I just setup a Alienware R16 for CNN model training. The gaming PC has 16GB/1TB SSD and Nvidia RTX 3070 Super 12GB vRAM. CUDA 12.6 and tensor flow 2.16.1 (no tensorRT installed) were installed on the PC.
There was no error when training a simple model on the ubuntu 24 PC. However when training a model with some complexity, the training process was killed without any message right after starting first epoch.
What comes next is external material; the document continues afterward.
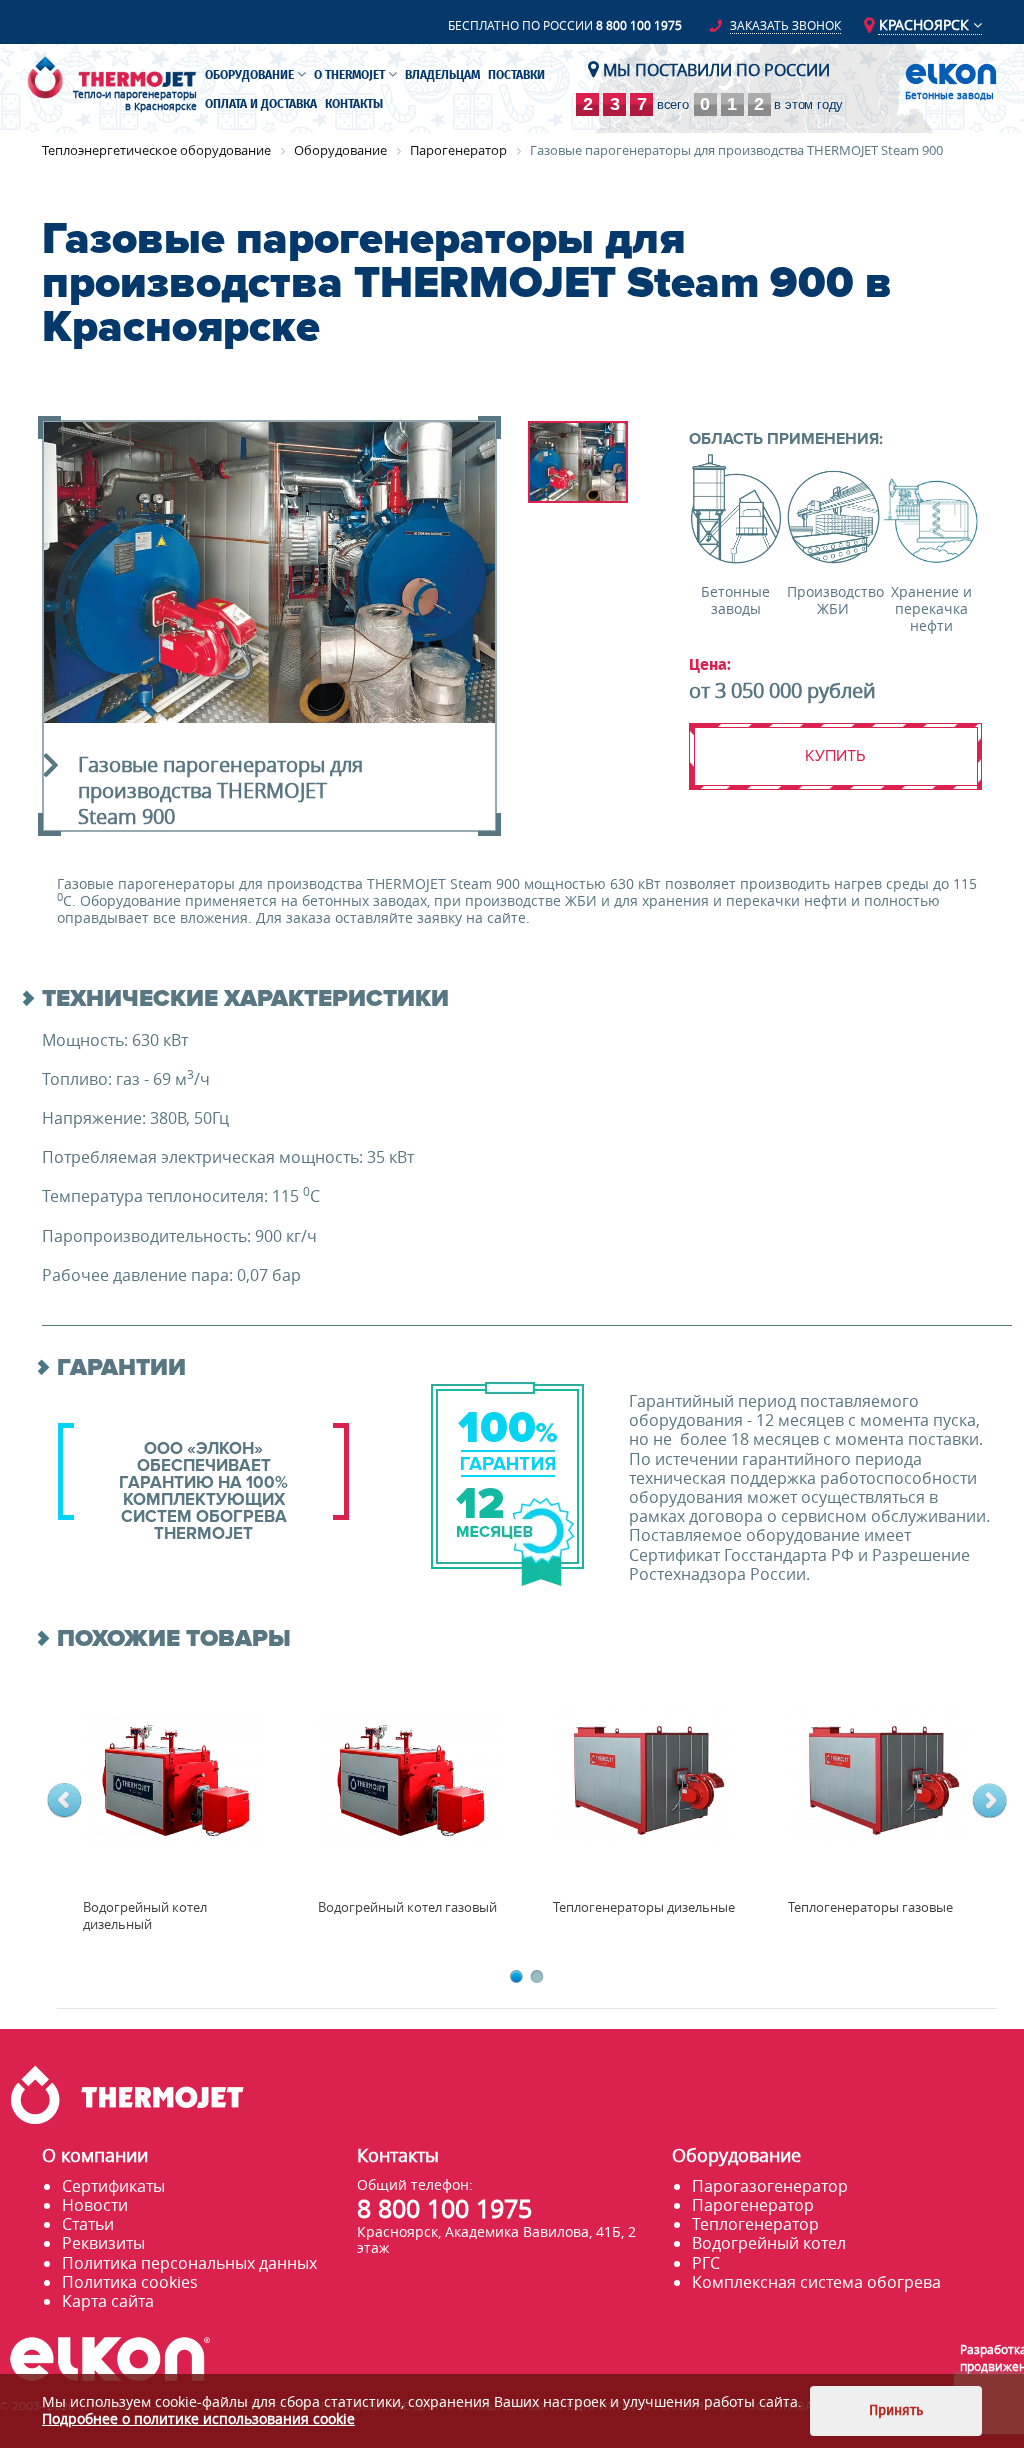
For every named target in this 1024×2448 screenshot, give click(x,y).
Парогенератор (753, 2205)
Here is the output of Nvidia-smi:
Here cvcc output:
$ nvcc -V
nvcc: NVIDIA (R) Cuda compiler driver
Copyright (c) 2005-2024 NVIDIA Corporation
Built on Fri_Jun_14_16:34:21_PDT_2024
Cuda compilation tools, release 12.6, V12.6.20
Build cuda_12.6.r12.6/compiler.34431801_0
But I was able to train the same model on MacBook Air M1 with only 8GB RAM. The total memory consumption on Mac is about 27GB. Sometime I have to reboot the Mac to clean all out before starting the training.
I guess the problem is the system run out of memory. The PC with RTX 3070 is much more powerful than the MacBook Air I have and not sure how it manages to run out of memory. Is there a way to tell the training process on ubuntu 24 to use swap if run out of memory? Or other ways to solve the problem.